基于图神经网络的故障诊断技术研究进展与展望

* 通信作者,E-mail: zhaoqiangwang@126.com; hch-reu@mail.nwpu.edu.cn

  • 摘要: 故障诊断技术对保证设备的可靠性和安全性、减少维修耗时和费用具有重要作用。随着工业4.0时代的到来,设备系统呈现出智能化、自主化、无人化的趋势,对精确故障诊断的需求日益凸显,基于深度学习的故障诊断方法随之兴起。图神经网络是一种新兴的深度学习方法,通过其独特的消息传递和聚合机制可实现对拓扑结构数据的有效处理,为设备内部复杂关系建模提供自然范式,近年来其关注度逐渐提升,成为工业设备故障诊断领域的研究热点。本文系统梳理了近五年来图神经网络在工业故障诊断领域的研究进展,首先介绍了图神经网络以及图卷积网络、图注意力网络、图自编码器和图循环神经网络等现有主流框架的基础结构,并分析了图神经网络进行故障诊断的原理和优势,进一步探讨了针对工业部件和工业系统两类对象的故障诊断技术应用,最后总结了图神经网络在故障诊断领域中的现实挑战并对其未来发展进行展望。本文旨在为研究者提供一份系统的参考,推动图神经网络与故障诊断领域的深度融合,为构建设备智能故障诊断和健康管理体系提供理论支撑。

     

    Abstract: Fault diagnosis technology plays a crucial role in ensuring equipment reliability and safety while reducing maintenance time and costs. With the advent of Industry 4.0, equipment systems are trending toward intelligence, autonomy, and unmanned operation, making precise fault diagnosis increasingly essential. Consequently, deep learning-based fault diagnosis methods have emerged. Graph neural networks represent an emerging deep learning approach. Through their unique message-passing and aggregation mechanisms, they enable effective processing of topological data, providing a natural paradigm for modeling complex internal relationships within equipment. In recent years, they have garnered increasing attention, gradually becoming a research hotspot in the field of fault diagnosis of industrial equipment. This paper systematically reviews the research progress of graph neural networks in industrial fault diagnosis over the past five years. It first introduces the fundamental structures of graph neural networks and existing mainstream frameworks, including graph convolutional networks, graph attention networks, graph autoencoders, and graph recurrent neural networks.

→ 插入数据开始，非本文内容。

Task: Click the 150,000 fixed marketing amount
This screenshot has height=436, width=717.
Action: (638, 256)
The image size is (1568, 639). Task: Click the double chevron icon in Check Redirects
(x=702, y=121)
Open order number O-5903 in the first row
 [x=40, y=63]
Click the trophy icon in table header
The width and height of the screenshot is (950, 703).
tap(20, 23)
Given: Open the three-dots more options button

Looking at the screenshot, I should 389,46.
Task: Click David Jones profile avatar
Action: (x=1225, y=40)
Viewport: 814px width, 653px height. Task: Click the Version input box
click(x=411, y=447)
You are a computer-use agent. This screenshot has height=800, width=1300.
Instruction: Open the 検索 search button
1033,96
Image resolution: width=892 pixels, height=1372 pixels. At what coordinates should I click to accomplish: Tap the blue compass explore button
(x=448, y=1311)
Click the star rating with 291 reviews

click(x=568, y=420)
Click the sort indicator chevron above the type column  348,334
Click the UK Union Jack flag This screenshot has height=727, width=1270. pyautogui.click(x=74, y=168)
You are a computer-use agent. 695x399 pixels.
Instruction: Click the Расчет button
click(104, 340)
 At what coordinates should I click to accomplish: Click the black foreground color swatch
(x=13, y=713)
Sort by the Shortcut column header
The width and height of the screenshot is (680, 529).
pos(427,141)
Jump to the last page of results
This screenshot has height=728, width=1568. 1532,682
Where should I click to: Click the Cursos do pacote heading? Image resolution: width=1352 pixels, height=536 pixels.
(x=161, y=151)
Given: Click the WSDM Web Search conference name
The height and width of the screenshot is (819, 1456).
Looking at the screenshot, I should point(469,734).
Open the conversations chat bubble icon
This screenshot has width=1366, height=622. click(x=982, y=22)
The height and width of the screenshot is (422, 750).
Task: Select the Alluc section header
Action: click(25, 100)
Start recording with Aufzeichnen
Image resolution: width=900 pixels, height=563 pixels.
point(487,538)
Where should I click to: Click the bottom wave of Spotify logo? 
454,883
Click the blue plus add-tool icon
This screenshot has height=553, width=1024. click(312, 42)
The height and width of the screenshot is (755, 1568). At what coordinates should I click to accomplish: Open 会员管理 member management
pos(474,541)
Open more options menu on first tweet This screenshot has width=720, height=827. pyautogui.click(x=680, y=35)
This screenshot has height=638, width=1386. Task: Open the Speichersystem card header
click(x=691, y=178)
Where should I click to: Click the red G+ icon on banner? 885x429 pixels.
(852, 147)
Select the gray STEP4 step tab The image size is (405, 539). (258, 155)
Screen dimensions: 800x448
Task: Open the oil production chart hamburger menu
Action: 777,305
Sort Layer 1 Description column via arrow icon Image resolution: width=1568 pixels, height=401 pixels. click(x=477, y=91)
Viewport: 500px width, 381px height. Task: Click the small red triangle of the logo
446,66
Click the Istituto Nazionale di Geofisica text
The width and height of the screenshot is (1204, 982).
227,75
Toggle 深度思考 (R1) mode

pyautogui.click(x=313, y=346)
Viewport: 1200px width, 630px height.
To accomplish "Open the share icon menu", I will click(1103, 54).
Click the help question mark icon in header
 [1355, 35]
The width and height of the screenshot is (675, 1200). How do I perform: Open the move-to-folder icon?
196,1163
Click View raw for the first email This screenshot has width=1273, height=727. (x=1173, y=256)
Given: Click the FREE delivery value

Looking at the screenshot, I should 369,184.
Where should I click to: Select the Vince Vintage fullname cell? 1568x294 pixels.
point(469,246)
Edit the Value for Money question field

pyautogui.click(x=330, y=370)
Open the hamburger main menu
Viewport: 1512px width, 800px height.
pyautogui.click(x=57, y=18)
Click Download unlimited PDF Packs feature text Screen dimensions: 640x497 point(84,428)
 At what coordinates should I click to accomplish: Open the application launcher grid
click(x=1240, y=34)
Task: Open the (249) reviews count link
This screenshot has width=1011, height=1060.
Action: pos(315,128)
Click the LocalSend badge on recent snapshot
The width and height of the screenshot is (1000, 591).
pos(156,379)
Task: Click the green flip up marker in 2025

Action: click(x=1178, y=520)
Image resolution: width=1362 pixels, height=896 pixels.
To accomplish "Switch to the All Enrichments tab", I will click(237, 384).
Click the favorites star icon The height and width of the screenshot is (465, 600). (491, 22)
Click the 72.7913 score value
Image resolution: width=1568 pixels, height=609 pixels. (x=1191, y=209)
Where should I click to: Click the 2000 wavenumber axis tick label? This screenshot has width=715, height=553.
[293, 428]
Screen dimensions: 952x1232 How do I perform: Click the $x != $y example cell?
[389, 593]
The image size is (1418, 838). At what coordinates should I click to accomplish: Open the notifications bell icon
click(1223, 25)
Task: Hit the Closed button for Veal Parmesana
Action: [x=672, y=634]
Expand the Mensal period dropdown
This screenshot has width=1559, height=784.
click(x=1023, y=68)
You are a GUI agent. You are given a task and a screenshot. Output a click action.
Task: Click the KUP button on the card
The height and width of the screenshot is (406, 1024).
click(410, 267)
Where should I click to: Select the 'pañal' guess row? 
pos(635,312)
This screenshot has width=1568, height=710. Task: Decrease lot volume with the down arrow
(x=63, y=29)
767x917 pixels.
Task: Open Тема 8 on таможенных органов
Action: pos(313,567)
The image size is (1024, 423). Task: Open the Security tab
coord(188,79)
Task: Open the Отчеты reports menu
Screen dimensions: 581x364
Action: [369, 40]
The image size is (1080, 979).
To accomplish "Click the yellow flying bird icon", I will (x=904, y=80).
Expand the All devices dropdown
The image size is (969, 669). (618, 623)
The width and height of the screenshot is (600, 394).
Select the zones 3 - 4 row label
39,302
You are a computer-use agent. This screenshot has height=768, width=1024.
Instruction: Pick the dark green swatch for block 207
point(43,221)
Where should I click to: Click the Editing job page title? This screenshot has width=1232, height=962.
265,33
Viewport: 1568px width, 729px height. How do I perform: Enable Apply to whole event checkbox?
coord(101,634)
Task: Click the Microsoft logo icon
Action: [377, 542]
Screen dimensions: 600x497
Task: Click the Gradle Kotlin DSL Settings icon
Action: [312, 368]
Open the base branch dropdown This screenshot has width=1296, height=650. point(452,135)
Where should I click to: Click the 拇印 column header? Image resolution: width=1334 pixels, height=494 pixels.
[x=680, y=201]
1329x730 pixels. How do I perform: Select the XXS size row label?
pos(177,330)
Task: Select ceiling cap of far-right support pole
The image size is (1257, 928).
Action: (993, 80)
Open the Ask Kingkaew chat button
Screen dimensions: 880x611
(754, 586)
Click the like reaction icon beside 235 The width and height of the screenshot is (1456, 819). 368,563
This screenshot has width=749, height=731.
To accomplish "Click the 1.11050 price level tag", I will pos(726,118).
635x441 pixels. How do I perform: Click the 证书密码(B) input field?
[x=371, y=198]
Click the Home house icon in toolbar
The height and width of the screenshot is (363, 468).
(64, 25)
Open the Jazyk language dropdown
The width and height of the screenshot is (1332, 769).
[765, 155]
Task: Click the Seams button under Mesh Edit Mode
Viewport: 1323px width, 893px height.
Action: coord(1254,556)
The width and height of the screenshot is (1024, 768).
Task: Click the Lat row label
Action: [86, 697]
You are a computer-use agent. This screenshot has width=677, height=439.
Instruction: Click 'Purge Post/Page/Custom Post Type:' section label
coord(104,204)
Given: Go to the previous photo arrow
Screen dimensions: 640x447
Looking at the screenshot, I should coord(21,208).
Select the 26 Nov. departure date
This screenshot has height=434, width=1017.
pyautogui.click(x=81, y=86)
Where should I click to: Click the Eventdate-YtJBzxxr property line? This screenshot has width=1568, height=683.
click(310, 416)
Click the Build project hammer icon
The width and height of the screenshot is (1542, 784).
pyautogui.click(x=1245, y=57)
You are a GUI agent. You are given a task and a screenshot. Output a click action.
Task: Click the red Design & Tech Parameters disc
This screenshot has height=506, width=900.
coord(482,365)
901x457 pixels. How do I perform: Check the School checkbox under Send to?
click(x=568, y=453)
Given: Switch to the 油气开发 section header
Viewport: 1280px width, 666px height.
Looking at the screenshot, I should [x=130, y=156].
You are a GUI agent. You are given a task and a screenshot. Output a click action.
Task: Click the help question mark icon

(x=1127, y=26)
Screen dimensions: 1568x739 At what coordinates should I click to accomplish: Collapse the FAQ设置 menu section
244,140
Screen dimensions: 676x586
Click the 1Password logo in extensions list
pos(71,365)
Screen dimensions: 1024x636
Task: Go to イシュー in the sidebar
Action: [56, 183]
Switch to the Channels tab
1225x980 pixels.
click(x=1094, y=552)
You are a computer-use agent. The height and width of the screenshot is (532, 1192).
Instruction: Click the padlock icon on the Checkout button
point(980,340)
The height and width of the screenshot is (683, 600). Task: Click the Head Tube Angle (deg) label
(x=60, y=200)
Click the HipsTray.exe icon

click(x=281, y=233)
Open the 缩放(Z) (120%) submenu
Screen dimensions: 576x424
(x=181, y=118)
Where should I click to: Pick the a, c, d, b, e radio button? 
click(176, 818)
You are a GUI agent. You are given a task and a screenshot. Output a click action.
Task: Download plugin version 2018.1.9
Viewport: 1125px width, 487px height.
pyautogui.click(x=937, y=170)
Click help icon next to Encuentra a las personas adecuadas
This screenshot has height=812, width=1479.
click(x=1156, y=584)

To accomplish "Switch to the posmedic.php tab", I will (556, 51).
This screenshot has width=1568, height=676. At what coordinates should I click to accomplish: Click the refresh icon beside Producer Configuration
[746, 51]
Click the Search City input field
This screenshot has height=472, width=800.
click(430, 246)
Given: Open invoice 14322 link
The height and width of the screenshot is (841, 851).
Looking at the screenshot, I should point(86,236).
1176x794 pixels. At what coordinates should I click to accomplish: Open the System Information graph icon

The paper then analyzes the principles and advantages of using graph neural networks for fault diagnosis, further exploring their application in fault diagnosis technologies for two major categories of objects: industrial components and industrial systems. Finally, it summarizes the practical challenges of applying graph neural networks to fault diagnosis and outlines their future development prospects. This paper aims to provide a systematic review for researchers, promote the deep integration of graph neural networks and fault diagnosis, and offer theoretical support for constructing intelligent equipment fault diagnosis and health management systems.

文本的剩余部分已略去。